The Copenhagen experience “will serve as a base for discussions going on this year. It’s not only going to be focused on the United Nations framework, but more on what these emerging economies and big economies are committing to,” said Brundtland, speaking on the sidelines of a world conference on biofuels.
***
Brundtland’s comments reflect a growing admission that the U.N. process has proven dysfunctional. They add weight because of her 20-year involvement in climate issues and her current role as Secretary General Ban Ki-moon’s special climate envoy.”
http://blogs.investors.com/capitalhill/index.php/home/35-politics/1513-un-climate-envoy-shift-climate-talks-from-un
Thank you once again Dr. Spencer, for another excellent post. Any light shed on the badly done UHI modifications by GISS, CRU, and NOAA is welcome.
Ron (08:38:38) :
Your post reminds me of something that I read recently (I think it was Phil Jones in his BBC interview from last month): he said that they don’t do a UHI correction for London because the population hadn’t changed significantly since the late 1800’s. While the population has only grown from 6.5 million to 7.5 million, this ignores any effects due to modernization–horse-drawn carriages to cars, dirt roads to asphalt and concrete, fewer trees in general, increase in transportation/number of vehicles on the roads, etc. This would be another good area to study.

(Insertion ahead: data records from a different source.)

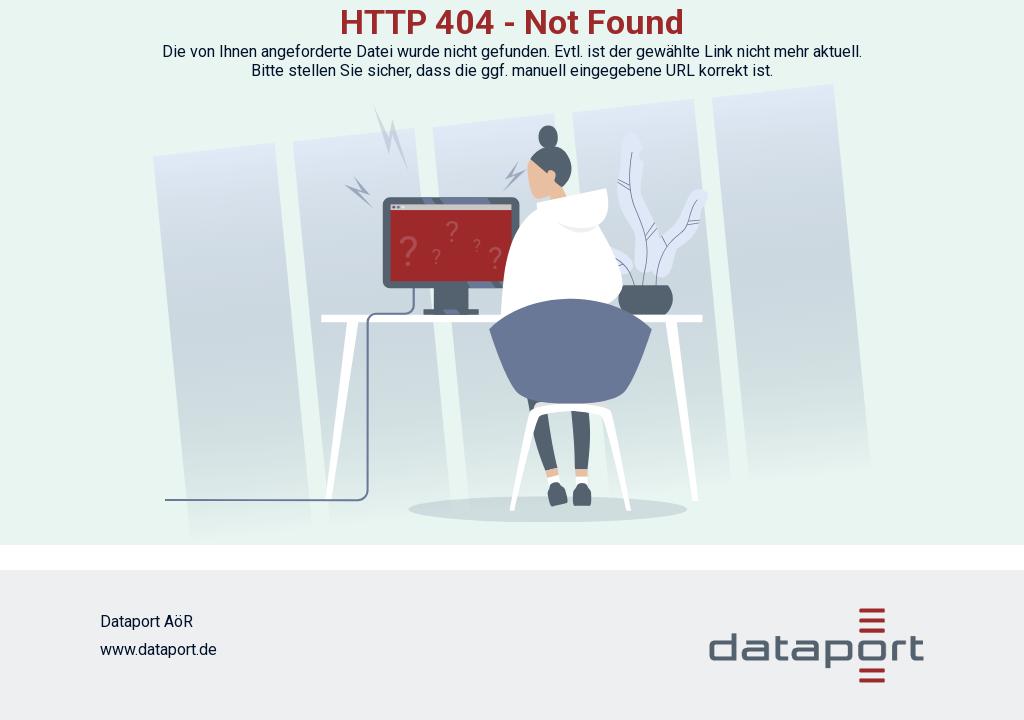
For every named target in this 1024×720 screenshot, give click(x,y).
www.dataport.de (158, 649)
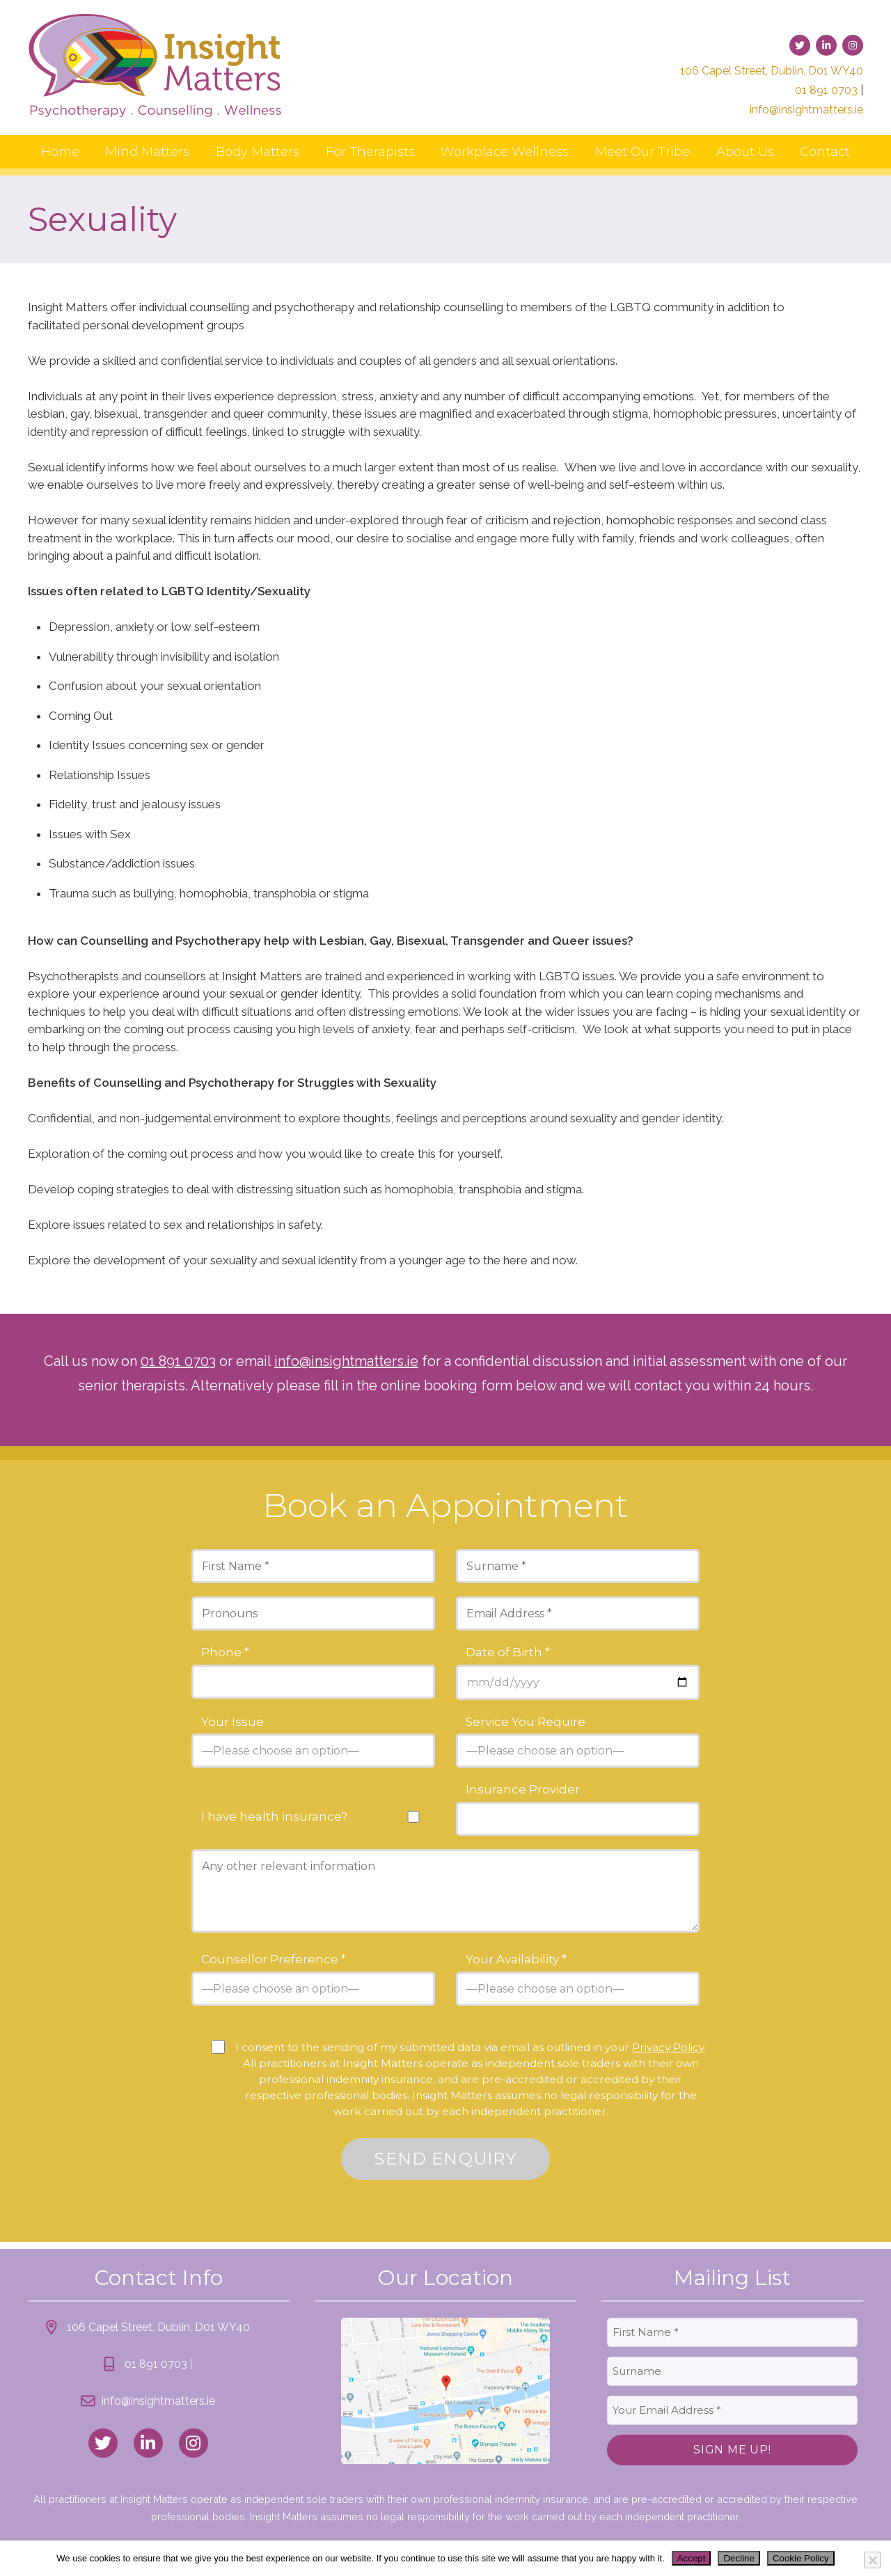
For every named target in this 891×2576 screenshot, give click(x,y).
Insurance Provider (523, 1790)
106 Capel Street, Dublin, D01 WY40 (771, 70)
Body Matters (257, 151)
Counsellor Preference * (273, 1959)
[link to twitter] (799, 45)
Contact (825, 151)
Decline (738, 2558)
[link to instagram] (852, 45)
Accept (691, 2558)
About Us (745, 151)
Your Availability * (516, 1959)
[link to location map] (445, 2391)
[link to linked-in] (826, 45)
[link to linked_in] (148, 2443)
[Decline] (872, 2560)
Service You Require (525, 1722)
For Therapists (370, 151)
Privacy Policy (668, 2047)
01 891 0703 (826, 90)
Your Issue (232, 1722)
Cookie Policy (801, 2558)
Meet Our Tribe (642, 151)
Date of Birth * (508, 1652)
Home (60, 151)
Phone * (225, 1652)
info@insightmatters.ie (806, 109)
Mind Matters (147, 151)
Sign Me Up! (732, 2449)
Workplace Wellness (505, 151)
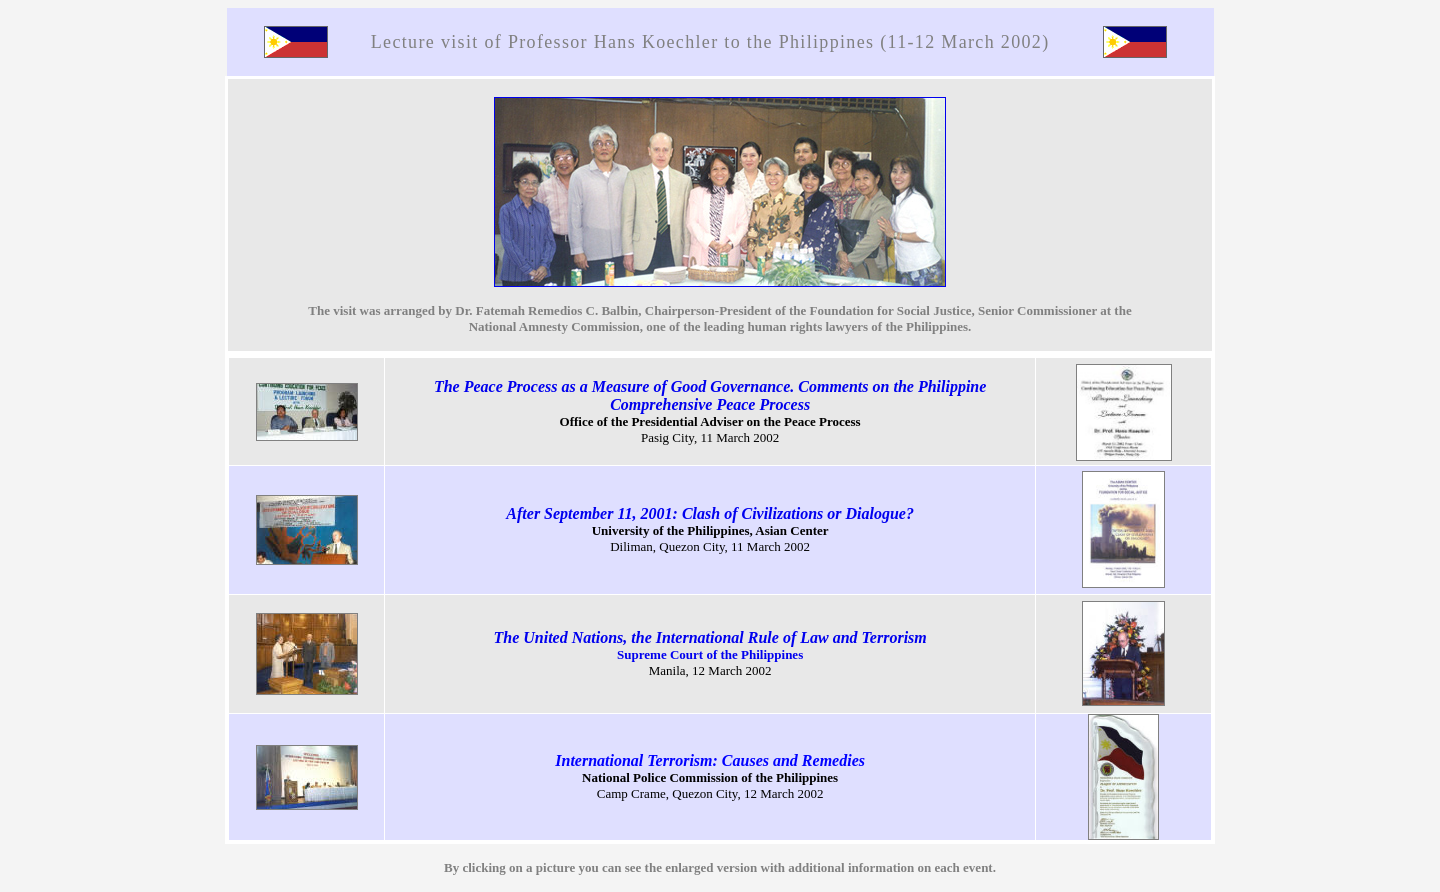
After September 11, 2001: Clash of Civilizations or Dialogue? (710, 513)
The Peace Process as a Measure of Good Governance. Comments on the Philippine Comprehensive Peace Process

Population density of the USA, according to area and population figures provided in the CIA World Factbook, is about 31.3 people per km^2.
Dr. Spencer,
Thanks for the analysis; I’ve been doing some similar work lately:
http://i81.photobucket.com/albums/j237/hausfath/USHCNUHIPairwise.png
It might be a bit more interesting to compare your ISH dataset to raw USHCN data, since the CRUTemp GHCN stations you use have both TOB and inhomogeniety adjustments applied, and the magnitude of those adjustments for the U.S. are reasonably well known.
One possibly confounding factor is that TOB adjustments tend to be much greater for rural stations than urban ones, since rural stations are more likely to be co-op stations with irregular reporting times (whereas non co-op stations tend not to need TOB adjustments).
Dr. Spencer
Terrific work. Thanks!
I can imagine that many of the AGW “scientists” are beginning to doubt the reliablity of their data, but the politicos will go on and on and on, denying the facts.
I think that it goes something like this:
Global warming = 49% UHI – 25% “tricks” – 25% natural increase – 1% AGW
Not exact numbers obviously, but something like that.